MFA Graduate Student Reading

Wednesday, April 22nd at 7 p.m. in Scripps Cottage

Celebrate the impending graduation of MFA Program candidates in Creative Writing and hear from their culminating works in both poetry and prose.

 
 
Harold Jaffe

Harold Jaffe

Wednesday, April 29th at 7 p.m. in Love Library, Room 430

Prolific author and SDSU Professor, Harold Jaffe, will share selections from his most recent book, Porn-anti-Porn, which is a brilliantly nuanced interrogation of current culture's schizophrenic manipulation of the human body. Jaffe is the author of nearly thirty books of fiction, non-fiction, and "docufiction." His work has been translated widely and he has been interviewed in the US and abroad. He is the editor-in-chief of Fiction International.

Bruno Bettelheim recounts the story of a young Jewess, formerly a gifted dancer, imprisoned in Auschwitz.

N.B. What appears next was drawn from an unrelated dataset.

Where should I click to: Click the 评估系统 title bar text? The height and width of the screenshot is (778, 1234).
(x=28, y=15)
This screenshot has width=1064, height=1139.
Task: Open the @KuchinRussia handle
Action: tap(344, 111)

Stripped naked, with her head shaved, in a queue with other Jewish girls and women stripped, shaved, en-route to the gas, the Gestapo officer addresses her.

"I am informed that you were a dancer. Dance for me."

Without hesitation she commences to dance deliberately, seductively, gliding toward the mesmerized Nazi officer.

Removing the luger from his holster she shoots him dead.